Né le 27 octobre 1924 à Safi (Maroc), Michel Galabru rêve, enfant, de devenir footballeur professionnel. Mais, alors qu'il est installé dans le sud de la France, le jeune Michel attrapera le virus du théâtre en écoutant des enregistrements de Sacha Guitry et Yvonne Printemps. Il monte à Paris et obtient une place de contrôleur au Théâtre national populaire.
Il finit par réussir le concours d'entrée au Conservatoire, d'où il sortira avec un prix du meilleur jeune comédien. Il travaillera ensuite à la Comédie Française de 1950 à 1957, jouant les classiques du répertoire. Ayant quitté cette prestigieuse maison, il entamera ensuite une carrière dans le théâtre de boulevard. La comédie est sa vraie voie, qu'il ne quittera plus. Actif au théâtre et à la télévision (on le voit notamment dans un célèbre "Cyrano de Bergerac" de l'ORTF, où il interprète le cuisinier Ragueneau), Michel Galabru devient de plus en plus familier auprès du grand public. La série des "Gendarme", où il donne la réplique à Louis de Funès, le consacre vedette populaire.
Michel Galabru devra cependant attendre "Le Viager" de Pierre Tchernia (1971), pour se voir offrir un rôle comique un peu plus relevé. Les années 70 sont pour l'acteur une période de gloire : notre homme tourne une quantité impressionnante de films, parmi lesquels un très grand nombre de nanars comiques, comme "Les Vacanciers" de Michel Gérard, "Le Grand fanfaron" de Philippe Clair, "Soldat Duroc ça va être ta fête" et autres "Y'a un os dans la moulinette". Le comédien avouera sans complexes avoir beaucoup d'impôts à payer. D'autres sources rapportent que si ce grand comédien s'est compromis dans autant de films peu recommandables, c'est surtout parce que la première de ses trois femmes était une harpie épouvantable qui le harcelait constamment pour qu'il rapporte toujours plus d'argent au foyer. Pour la paix de leur ménage, Michel Galabru finissait, paraît-il, toujours par craquer.

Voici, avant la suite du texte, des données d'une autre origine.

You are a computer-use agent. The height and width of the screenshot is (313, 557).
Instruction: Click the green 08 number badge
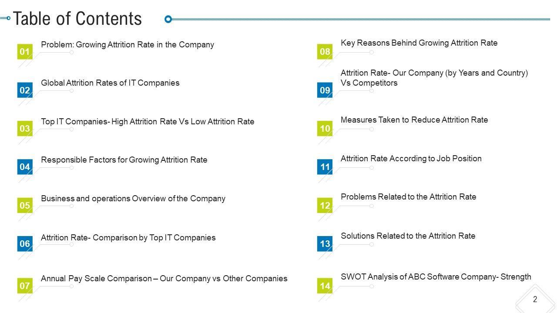point(325,52)
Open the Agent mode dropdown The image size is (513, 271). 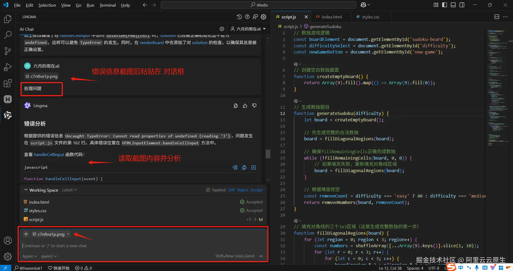point(29,256)
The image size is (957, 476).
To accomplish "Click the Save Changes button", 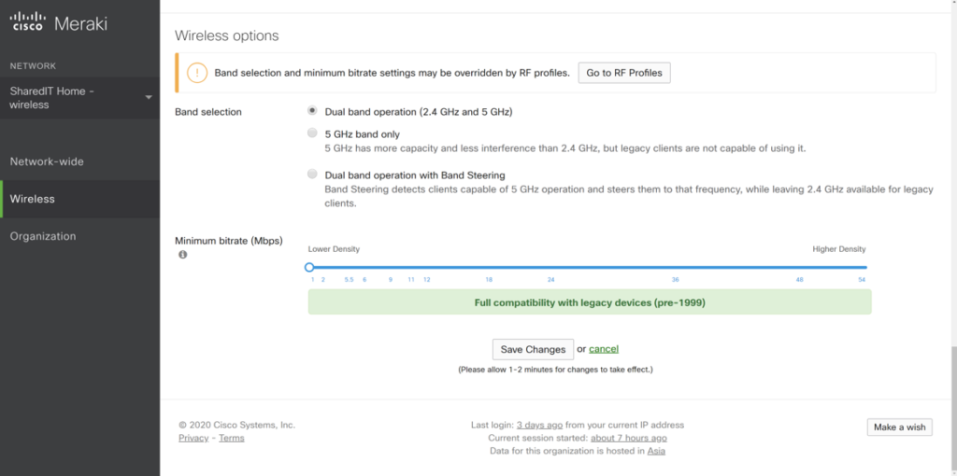I will [x=533, y=349].
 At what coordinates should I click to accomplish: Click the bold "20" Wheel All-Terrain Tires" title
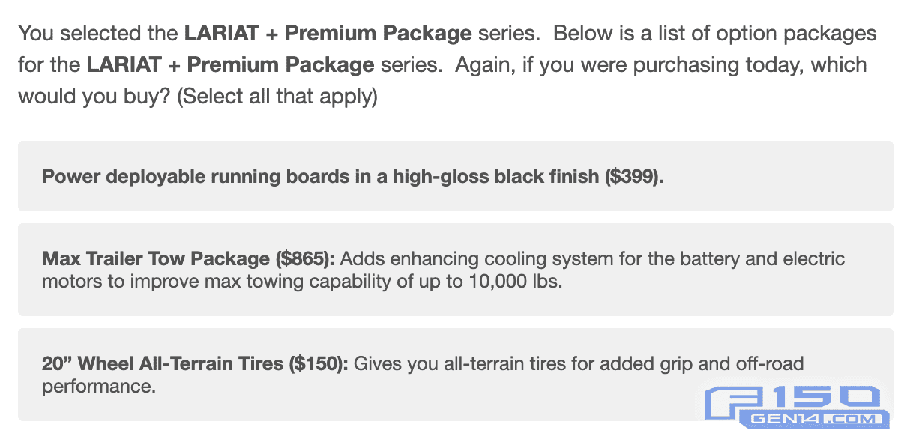point(163,364)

Parallèlement, Michel Galabru tourne des comédies plus relevées comme "La Cage aux folles", mais rappelle dans des films comme "Flic ou voyou" et le méconnu "Monsieur Balboss" (où il interprète un policier corrompu) qu'il sait être un bon acteur dramatique. C'est surtout avec "Le Juge et l'assassin" de Bertrand Tavernier que Michel Galabru assoira définitivement sa réputation de grand comédien : interprète d'un tueur fou, il remporte le César du meilleur acteur. On le reverra dans des rôles "sérieux" à de nombreuses reprises, notamment dans "Le Choix des armes", "Subway" ou "Kamikaze" (où il joue un inventeur fou qui tue les présentateurs télé en direct, en envoyant des ondes à travers l'écran !).

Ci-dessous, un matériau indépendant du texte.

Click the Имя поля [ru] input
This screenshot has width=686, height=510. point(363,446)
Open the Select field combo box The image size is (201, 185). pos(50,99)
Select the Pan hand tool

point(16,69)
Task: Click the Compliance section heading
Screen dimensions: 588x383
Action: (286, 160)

Michel Galabru alterne, dans les années 80, films et pièces de théâtre avec un succès non démenti. L'effondrement de la comédie populaire à la française ne lui nuira que modérément : l'homme a déjà prouvé depuis longtemps sa polyvalence et sait rappeler à l'occasion (comme dans "Uranus" de Claude Berri) qu'il est un grand acteur.
Michel Galabru au théâtre dans "La Femme du Boulanger".
Sa grande activité, ainsi que son talent de second rôle comique, ne pouvaient que conduire Michel Galabru à côtoyer le nanar français dans ce qu'il a de plus bas. L'homme a cependant surnagé et su garder l'affection du public, qu'il a conquis grâce à un jeu exubérant hérité des monstres sacrés des années 30. Grand acteur, certes, mais habitué du nanar. Familier de la série Z, mais reconnu par ses pairs. Toute la richesse du cinéma résumée en une carrière, qui nous rappelle utilement qu'un nanar, tel qu'il est conçu ici, est avant tout un mauvais film que l'on aime et que cela vaut également pour ses acteurs.